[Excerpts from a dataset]
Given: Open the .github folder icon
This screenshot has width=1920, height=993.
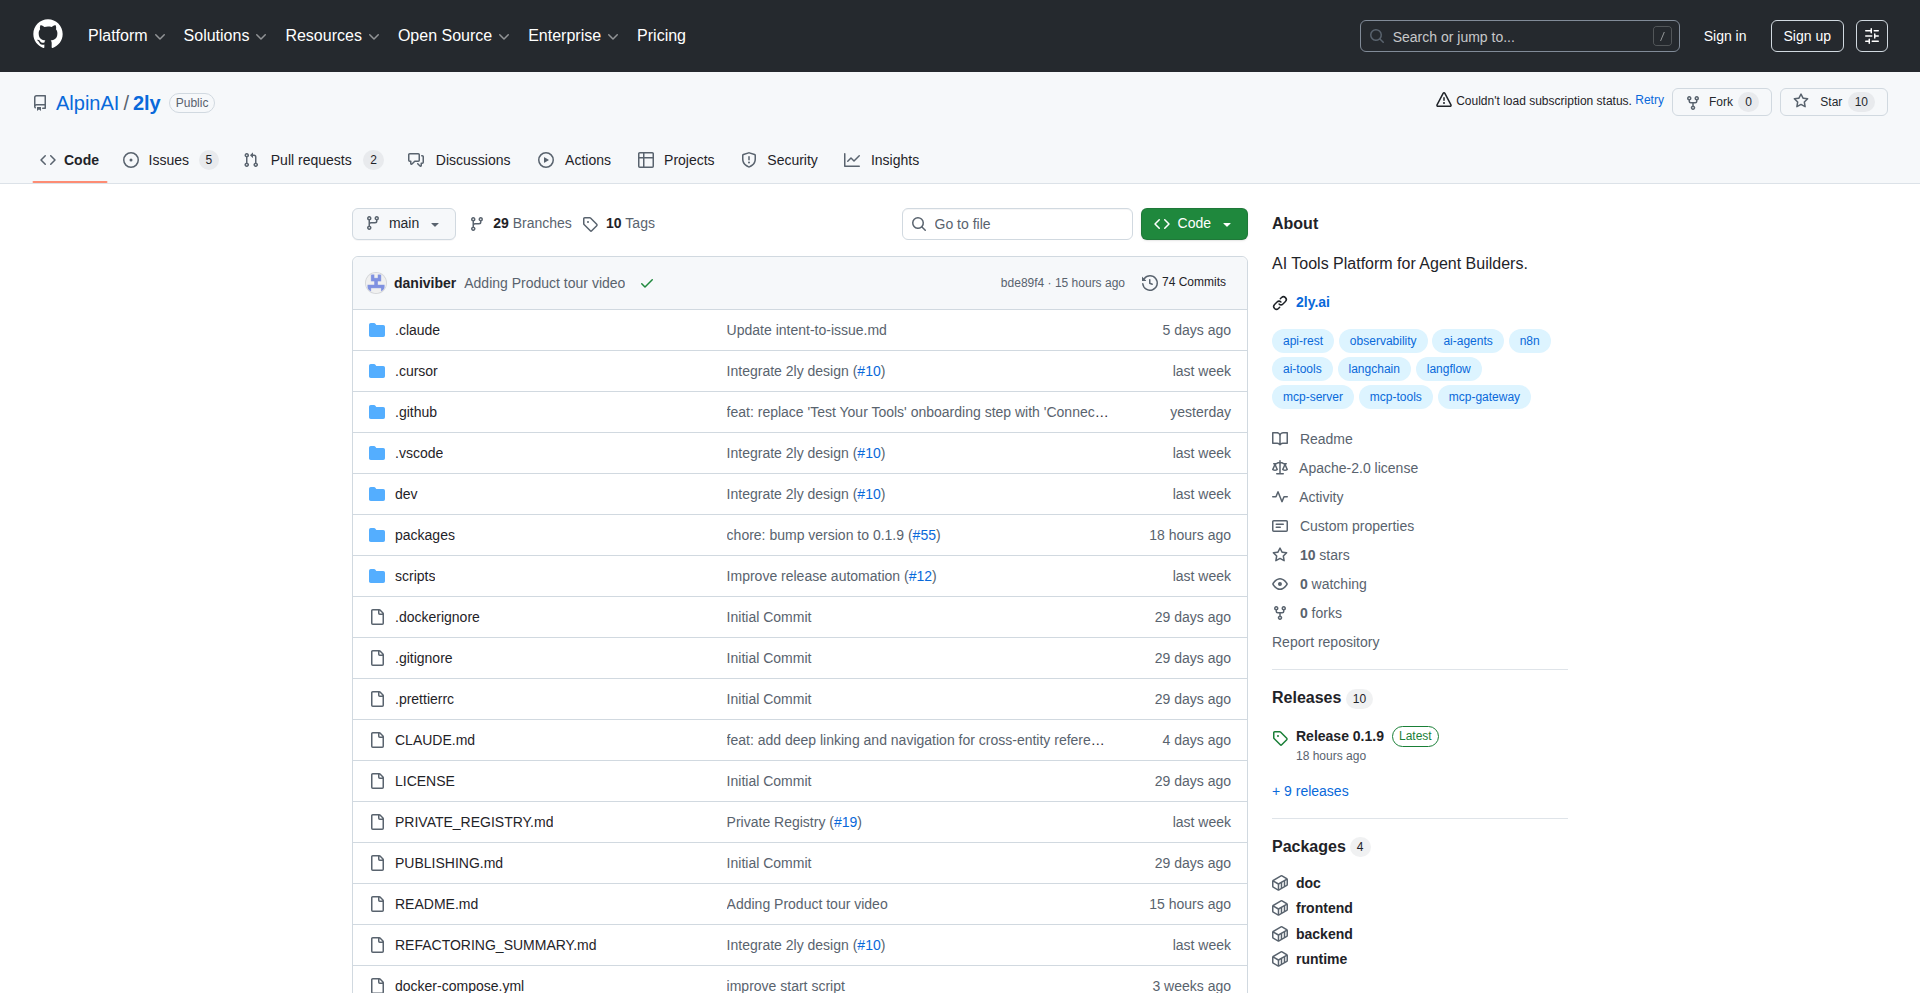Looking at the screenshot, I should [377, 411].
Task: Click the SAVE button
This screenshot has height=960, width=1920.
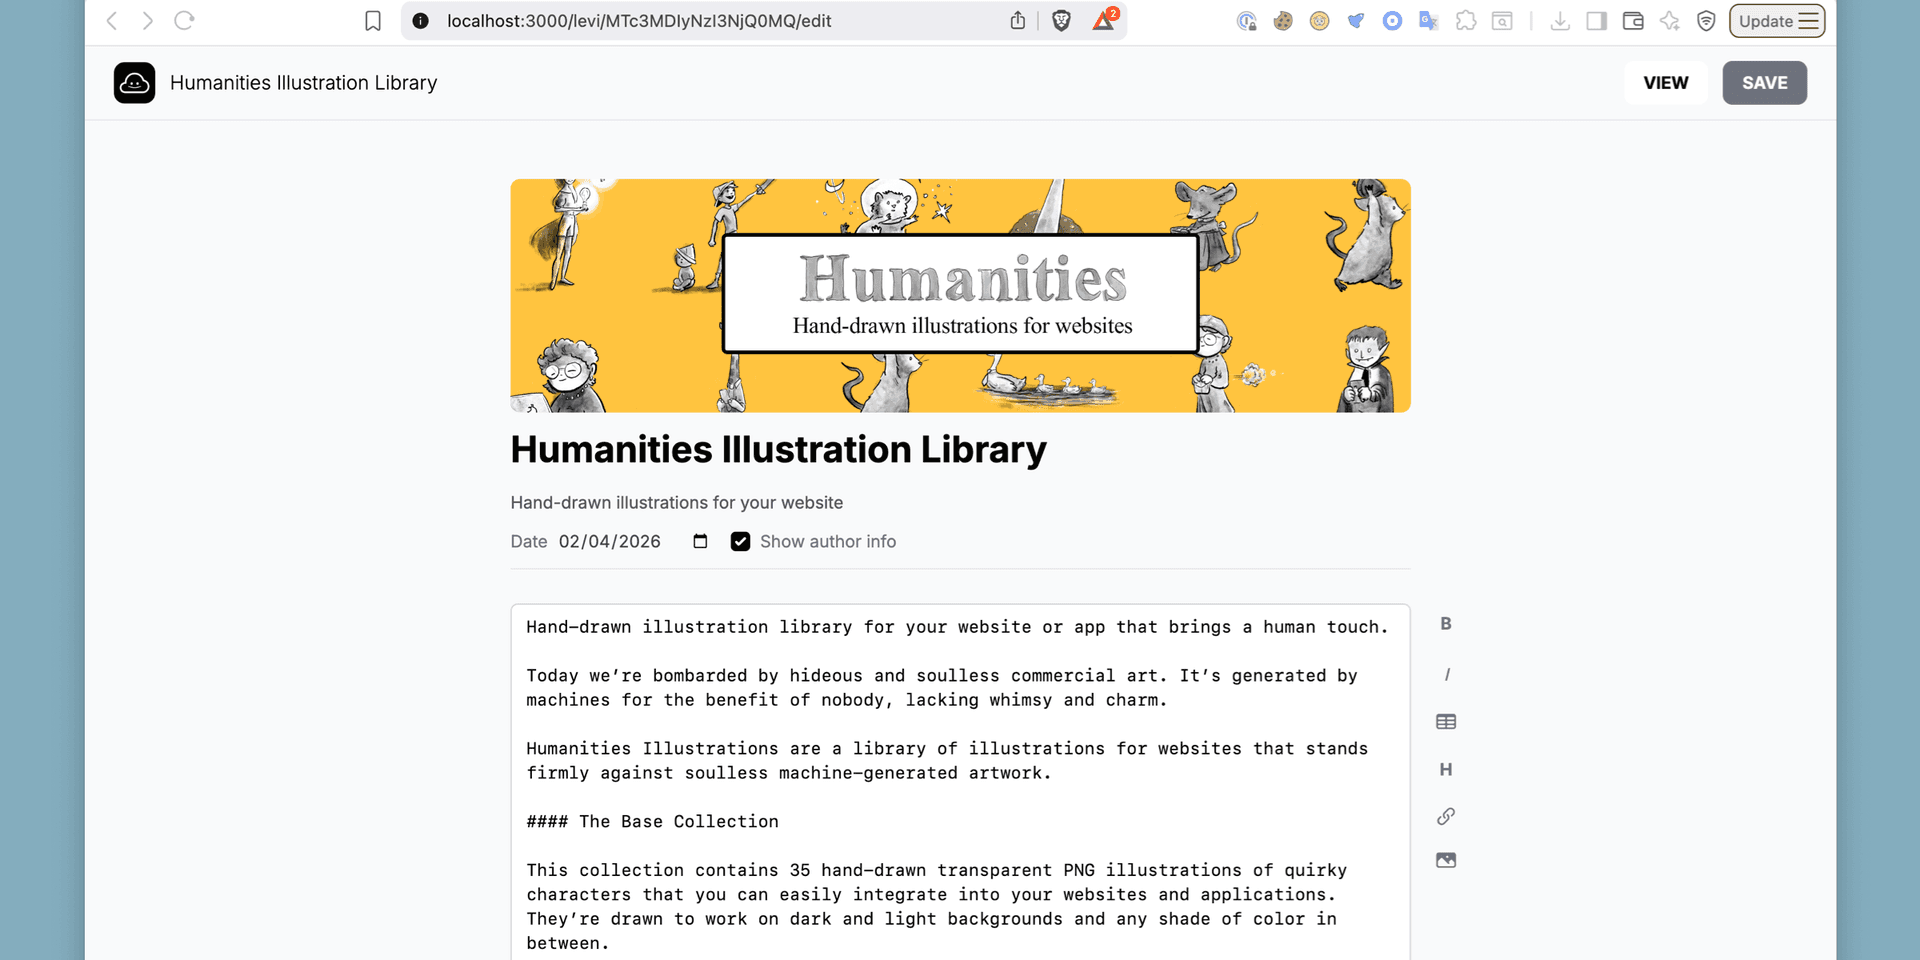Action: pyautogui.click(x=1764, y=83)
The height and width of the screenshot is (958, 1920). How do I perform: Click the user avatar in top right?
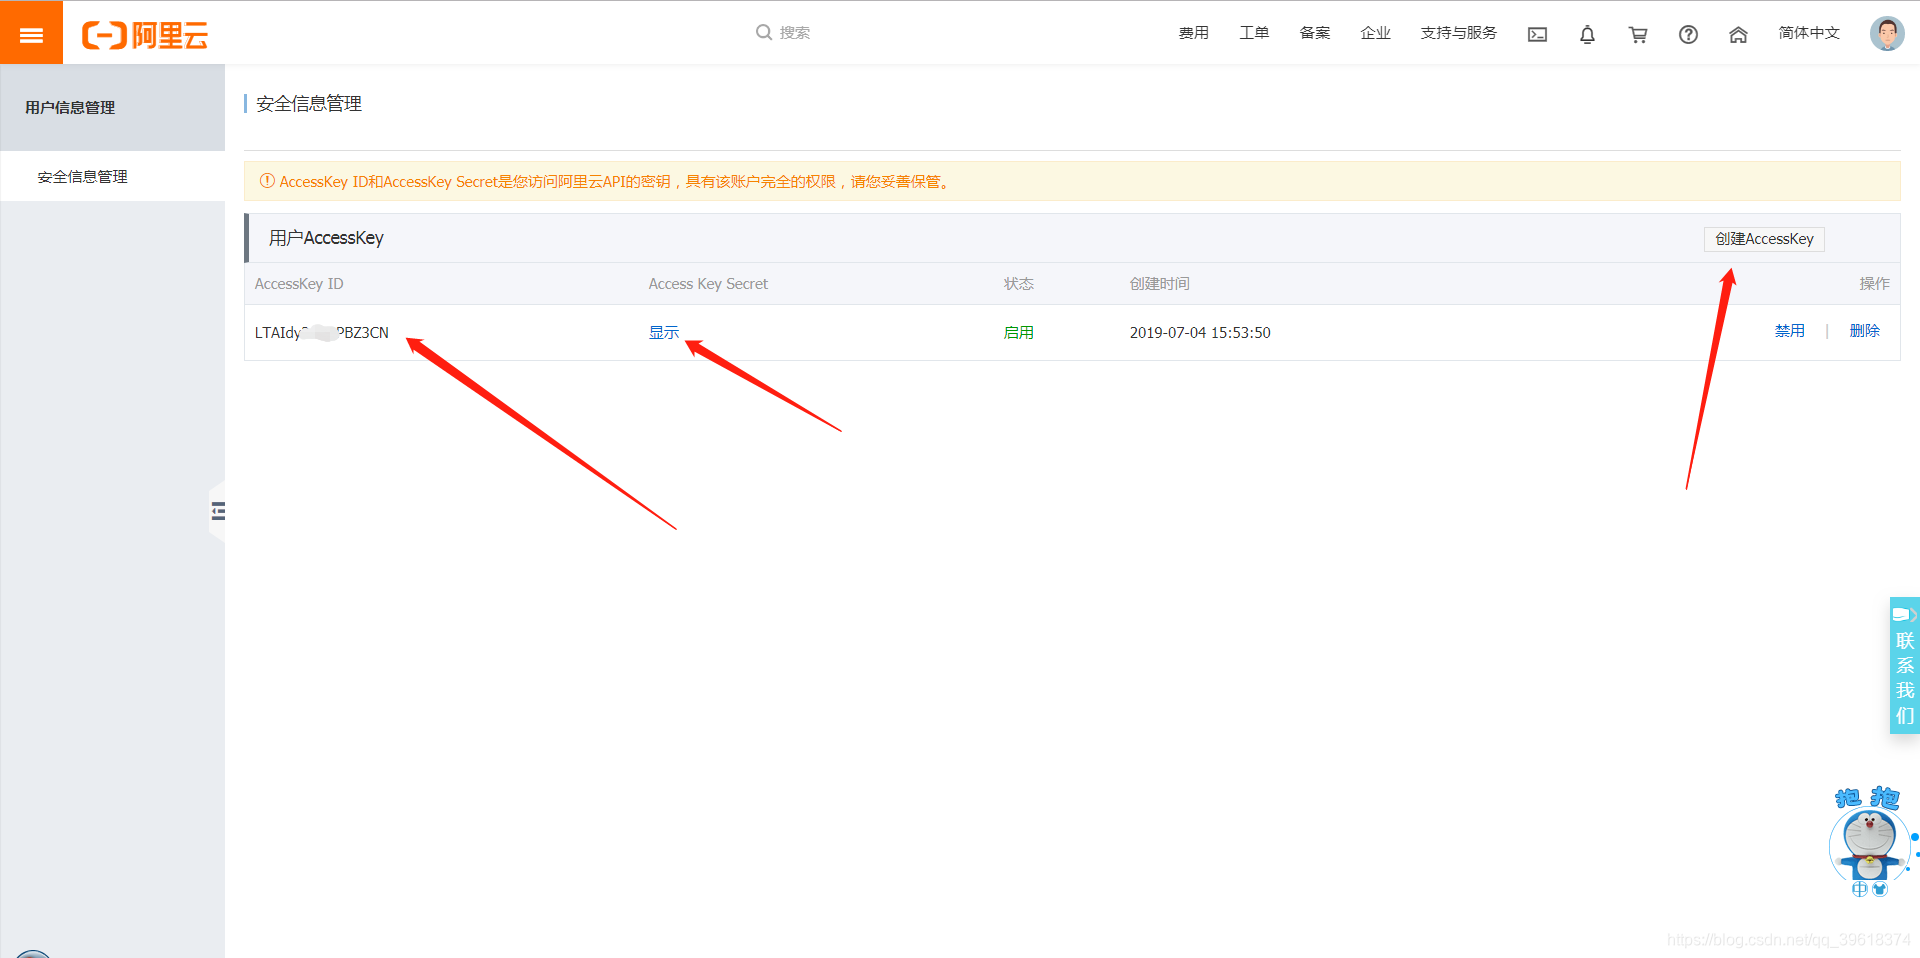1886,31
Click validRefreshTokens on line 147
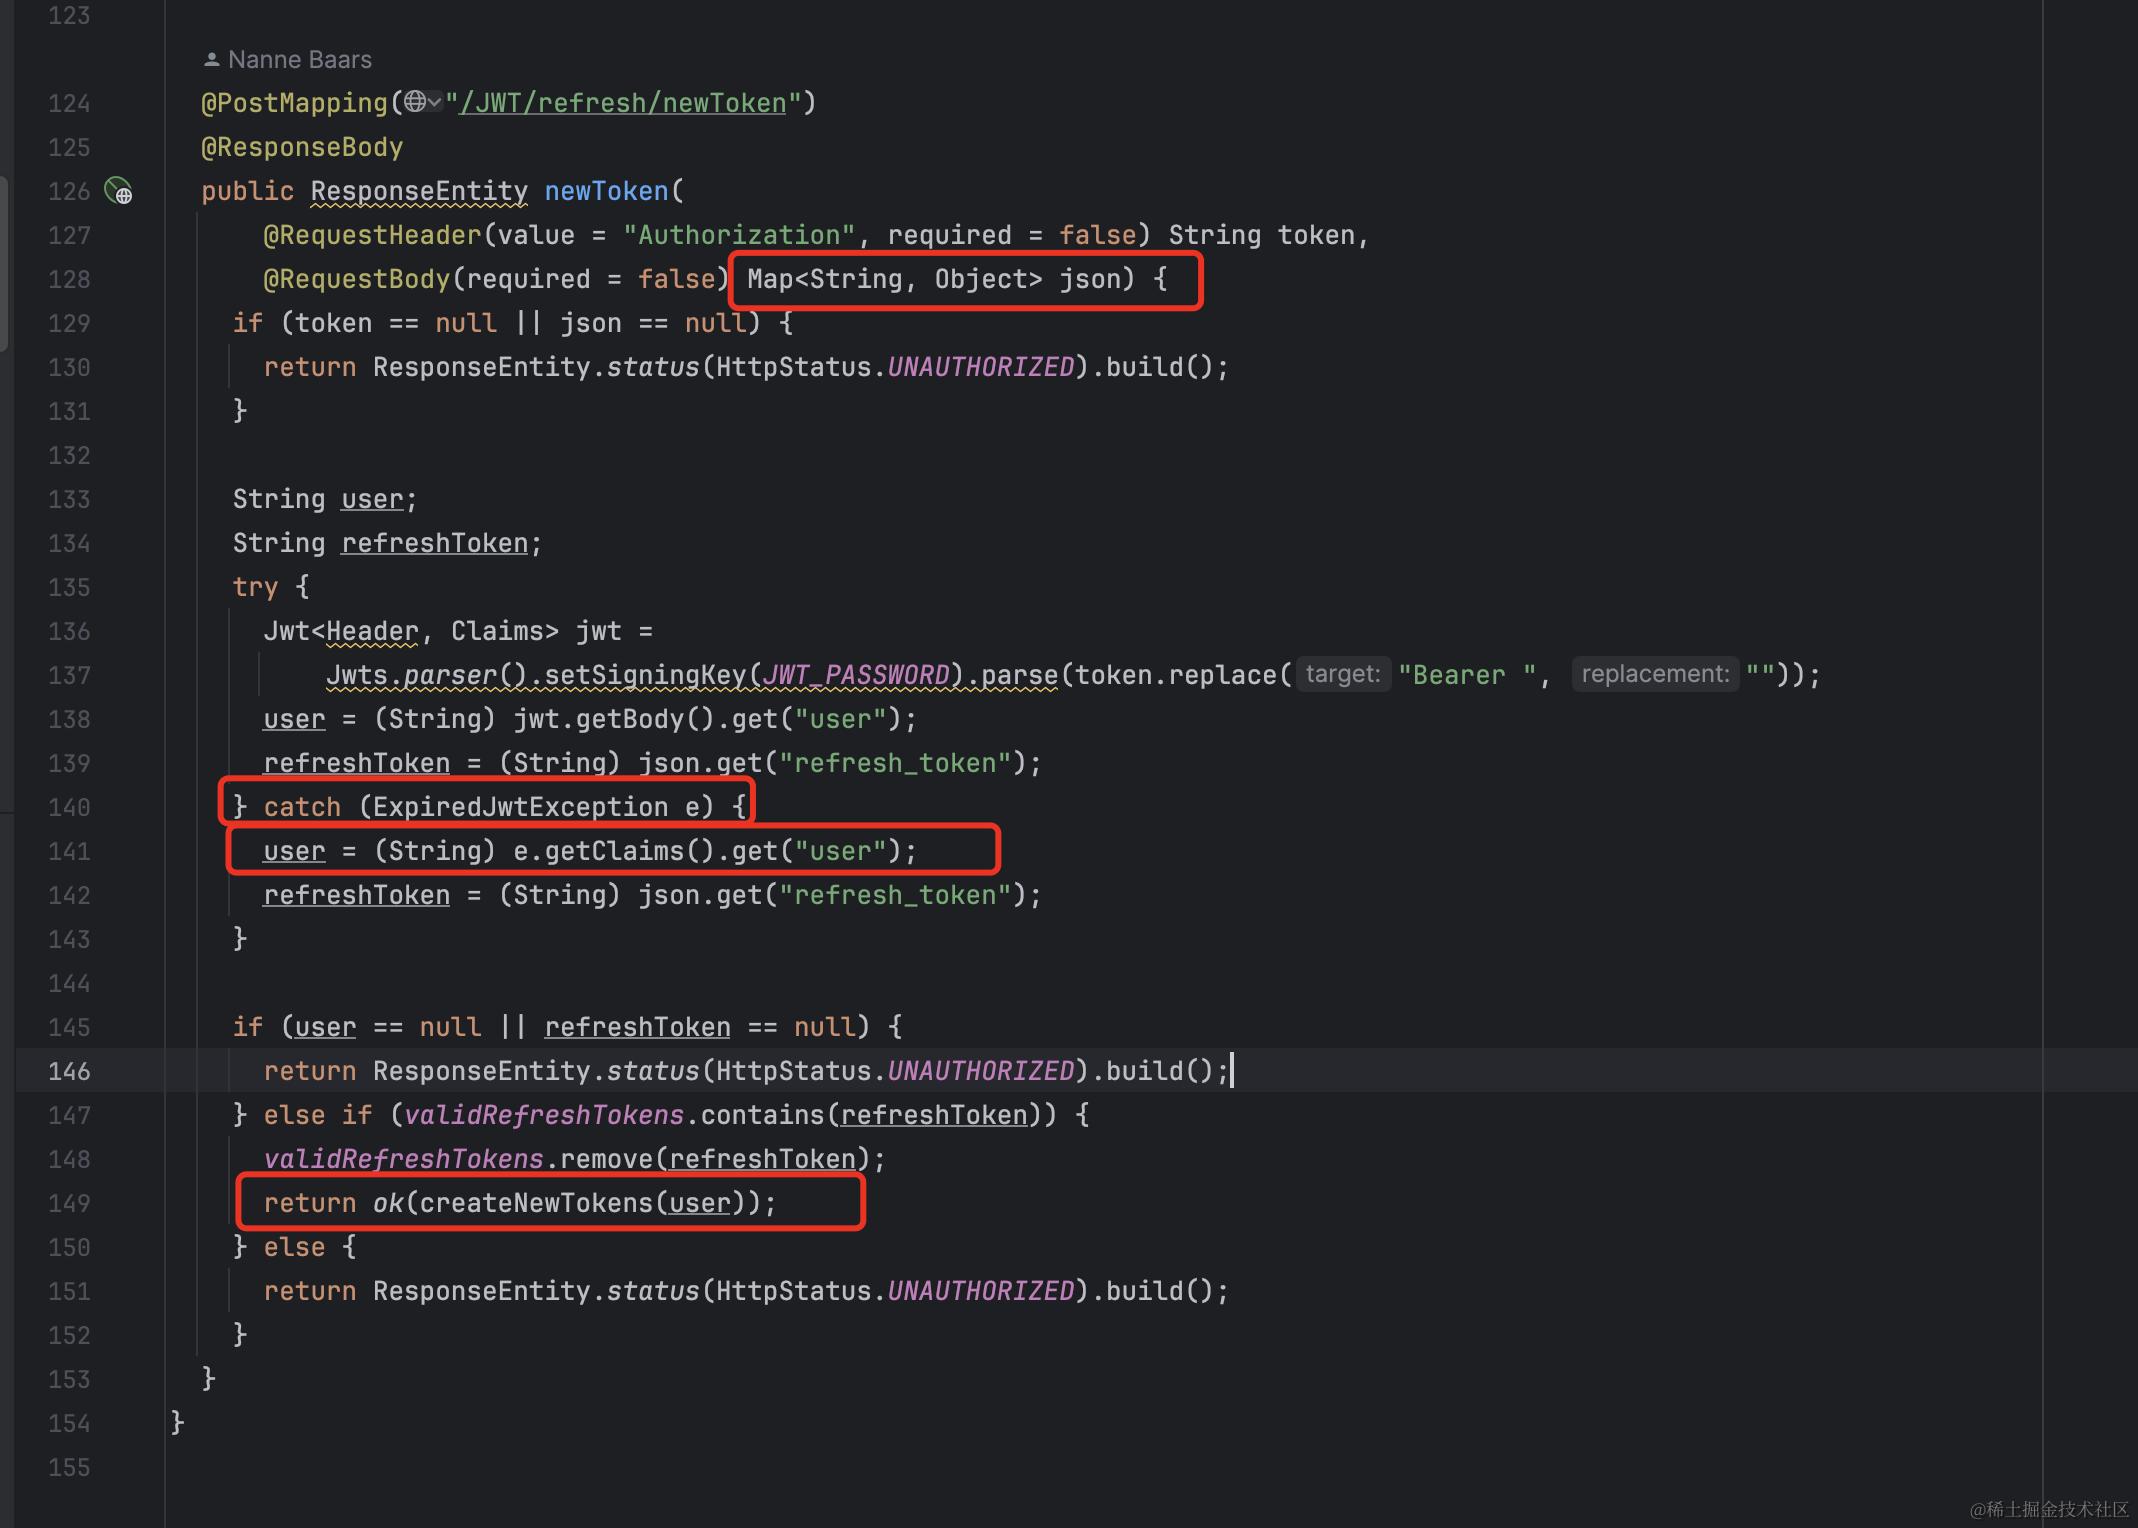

**Task goal:**
Give the lines of the entries above exactly as they appear, leaving out each picture.

**Written answer:**
Given: Open the .github folder icon
This screenshot has width=1920, height=993.
Looking at the screenshot, I should [377, 411].
Task: Click the SAVE button
This screenshot has height=960, width=1920.
Action: pyautogui.click(x=1764, y=83)
The height and width of the screenshot is (958, 1920). How do I perform: Click the user avatar in top right?
1886,31
Click validRefreshTokens on line 147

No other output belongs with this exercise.